Eveneens een bijdrage aan het rijplezier leveren het ABS en traction control, want zij hebben een dusdanig liberale afstelling dat het op de openbare weg niet snel ingrijpt. De quickshifter doet dat wel en die functioneert meestentijds prima. Uitstekend zelfs bij heel rustig rijden en bij maximaal knallen. Bij iets daar tussenin, en dan vooral als tijdens een schakelactie plots fors meer of minder gas wordt gegeven, schakelt het nog steeds, maar de boterzachte overgang naar het volgende verzet is er dan niet. Hier hebben overigens vrijwel alle quickshifters last van. De lineaire acceleratie dankzij EAS is vooral fijn met iemand achterop! À propos duo gebruik: op deze duoplek passen hooguit een paar ranke Italiaanse billetjes. Ik heb even proefgezeten, maar vroeg me continu af wat er gebeurt wanneer je er naar achteren afglijdt.

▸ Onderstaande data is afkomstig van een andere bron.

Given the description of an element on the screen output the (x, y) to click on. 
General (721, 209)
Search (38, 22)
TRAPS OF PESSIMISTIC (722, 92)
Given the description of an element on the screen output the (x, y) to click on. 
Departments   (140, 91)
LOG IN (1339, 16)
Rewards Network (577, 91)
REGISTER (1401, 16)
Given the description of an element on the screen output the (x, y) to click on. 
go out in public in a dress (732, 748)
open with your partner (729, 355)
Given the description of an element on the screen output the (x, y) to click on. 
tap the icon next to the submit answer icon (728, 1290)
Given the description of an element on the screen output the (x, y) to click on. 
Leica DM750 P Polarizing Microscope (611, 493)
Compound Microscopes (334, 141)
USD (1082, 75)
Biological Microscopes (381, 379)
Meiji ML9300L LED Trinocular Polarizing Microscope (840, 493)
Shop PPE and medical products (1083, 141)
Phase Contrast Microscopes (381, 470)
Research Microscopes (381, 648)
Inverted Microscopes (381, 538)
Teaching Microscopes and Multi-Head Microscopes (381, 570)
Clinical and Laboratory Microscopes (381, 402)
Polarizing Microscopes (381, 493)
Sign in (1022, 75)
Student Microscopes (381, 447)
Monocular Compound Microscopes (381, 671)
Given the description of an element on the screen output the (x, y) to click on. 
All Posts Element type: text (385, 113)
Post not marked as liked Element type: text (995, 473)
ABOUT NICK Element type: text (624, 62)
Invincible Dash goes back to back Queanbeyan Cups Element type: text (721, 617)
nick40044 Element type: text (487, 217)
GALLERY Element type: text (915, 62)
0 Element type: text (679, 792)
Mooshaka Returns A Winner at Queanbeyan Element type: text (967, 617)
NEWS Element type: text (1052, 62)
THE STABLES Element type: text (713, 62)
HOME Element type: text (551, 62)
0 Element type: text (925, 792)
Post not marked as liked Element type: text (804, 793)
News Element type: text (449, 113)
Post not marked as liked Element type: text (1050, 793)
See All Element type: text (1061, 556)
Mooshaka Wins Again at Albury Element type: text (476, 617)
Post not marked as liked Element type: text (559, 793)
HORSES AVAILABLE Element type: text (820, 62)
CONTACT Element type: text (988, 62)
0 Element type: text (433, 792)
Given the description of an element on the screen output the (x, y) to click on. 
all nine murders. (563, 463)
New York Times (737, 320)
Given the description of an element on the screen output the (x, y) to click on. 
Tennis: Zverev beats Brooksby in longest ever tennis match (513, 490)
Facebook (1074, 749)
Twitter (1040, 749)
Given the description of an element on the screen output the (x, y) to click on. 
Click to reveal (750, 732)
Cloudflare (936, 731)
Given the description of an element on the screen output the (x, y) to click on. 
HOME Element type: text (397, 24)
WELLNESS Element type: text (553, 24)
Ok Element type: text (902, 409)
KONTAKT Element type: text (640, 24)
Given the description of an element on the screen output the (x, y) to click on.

De brede spiegels leveren in de bergen een prima en trillingsvrij beeld. Trillingsvrij voelt overigens de gehele Dragster. Het motorblok is voelbaar aan het werk, maar op een prettige manier. De drie-in-lijn is nogal een pretpakket en beschikt voelbaar over een sporthart, met bijbehorende explosieve spontane toerenklim als het ride-by-wire gashendel daartoe beveelt. Voorheen is er nogal eens geschreven over een trage of taaie gasreactie van MV’s (vond ik altijd nog wel meevallen), maar dat is beslist verleden tijd. Wel gaat het ride-by-wire gashendel bizar licht en dat voelt ongedempt. Als je een miniem hobbeltje raakt, kun je dus zomaar een stoot(je) gas geven. MV levert dan ook een zwaardere veer waardoor het gashendel meer weerstand krijgt, ik kan me voorstellen dat dat veel fijner voelt. Afijn, dat weerstandsarme gashendel in combinatie met een motorblok met zeer weinig inertia (‘vliegwiel’), kan wel eens onrustig aanvoelen, zeker bij hele lage deellast. De MV ingenieurs onderschrijven dat, maar geven overtuigd aan dat het een conceptkeuze betreft om een extreem responsieve machine op de markt te brengen. In hun ogen zijn er voldoende machines (bij andere fabrikanten) te koop voor iemand die een wollig aanvoelende machine zoekt. De Brutale en Dragster worden in hun ogen nu eenmaal niet gekocht door forenzen. Dit is een weekend-bike voor maximaal plezier, een machine die je zintuigen prikkelt. En dit zijn de letterlijke woorden van de techneuten. Sta ik dan met mijn notitieblokje… Vermoedelijk worden deze driepitters nóg beter met iets meer inertia, net zoals we dat de afgelopen jaren bij de KTM RC8(R) hebben ervaren.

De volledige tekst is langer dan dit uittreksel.